[TASK DETAILS]
Rewrite the entries starting with the line with "Click the Latest Headlines feed icon" and going on through the line with "Action: (465, 284)", swapping "Latest Headlines" for "Top Stories" and keeping everything else the same. Leave the pictures out of your answer.

[DATA TO PROCESS]
☆ ☆ ☆ ☆ ☆
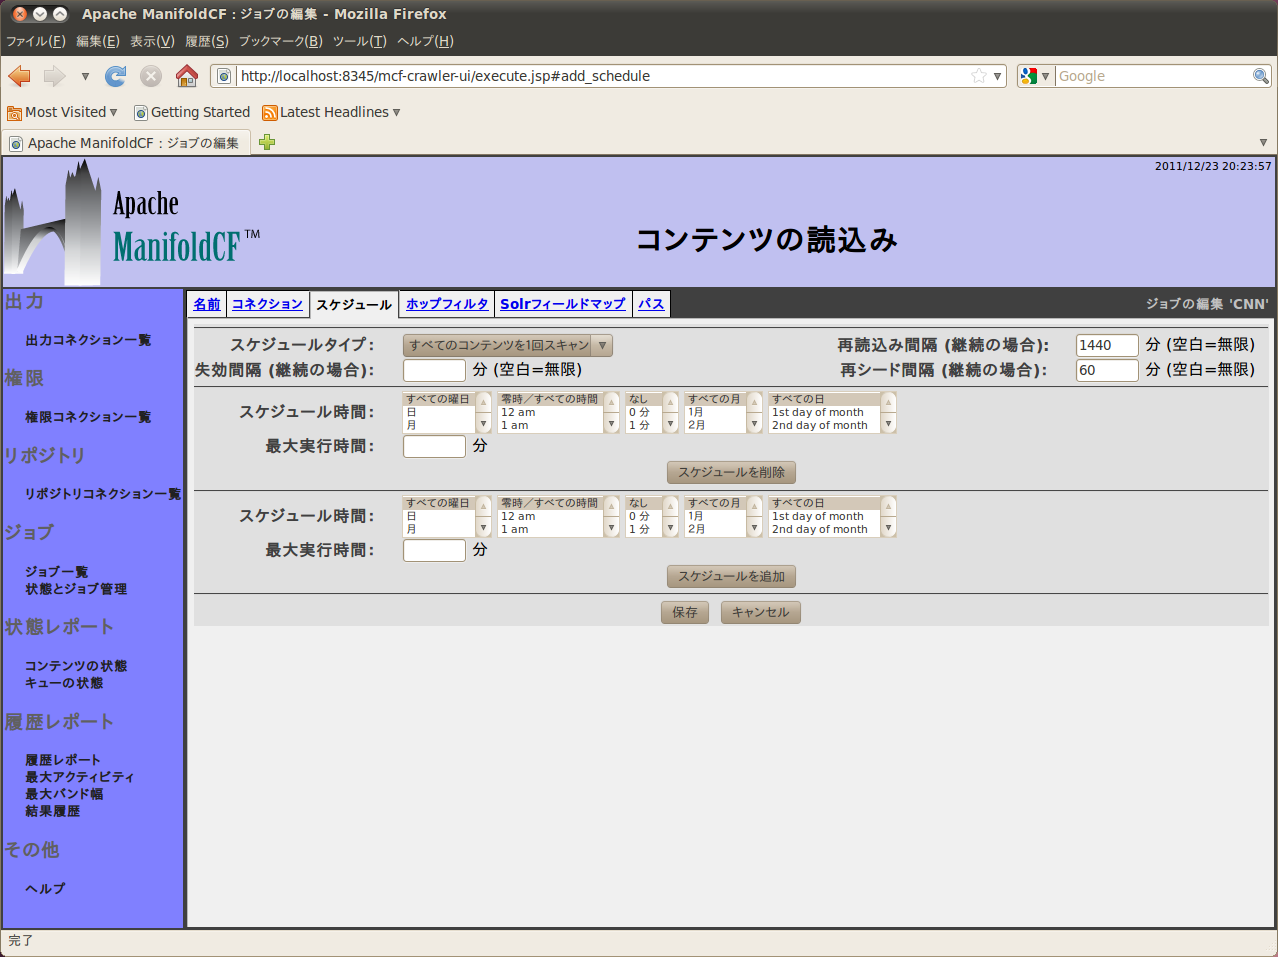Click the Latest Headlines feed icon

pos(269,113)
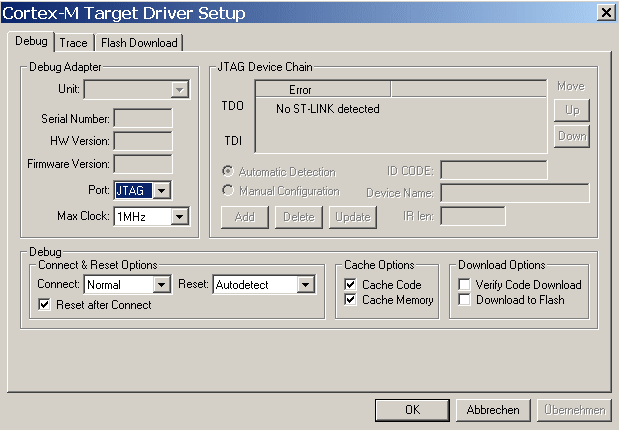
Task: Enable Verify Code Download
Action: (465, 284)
☆ ☆ ☆ ☆ ☆
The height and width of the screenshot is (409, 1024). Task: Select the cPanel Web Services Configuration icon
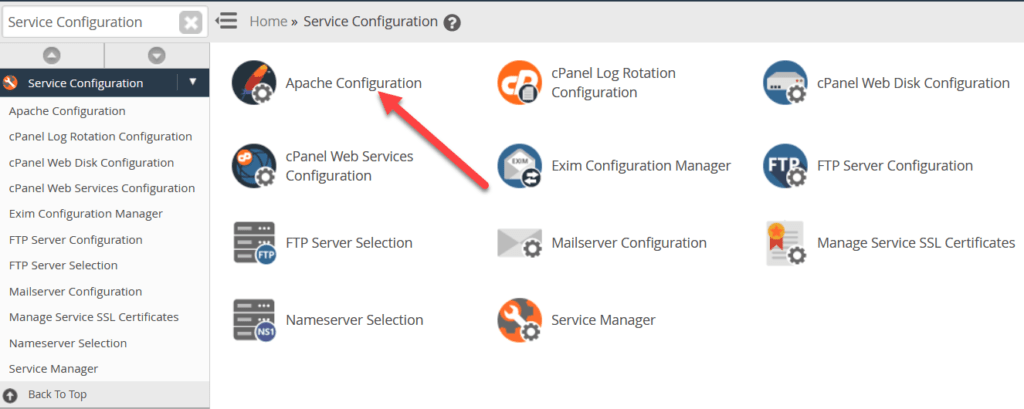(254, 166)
☆ ☆ ☆ ☆ ☆
[FINISHED EXERCISE]
Click the Top Stories feed icon

pos(269,113)
Task: Enable Verify Code Download
Action: (465, 284)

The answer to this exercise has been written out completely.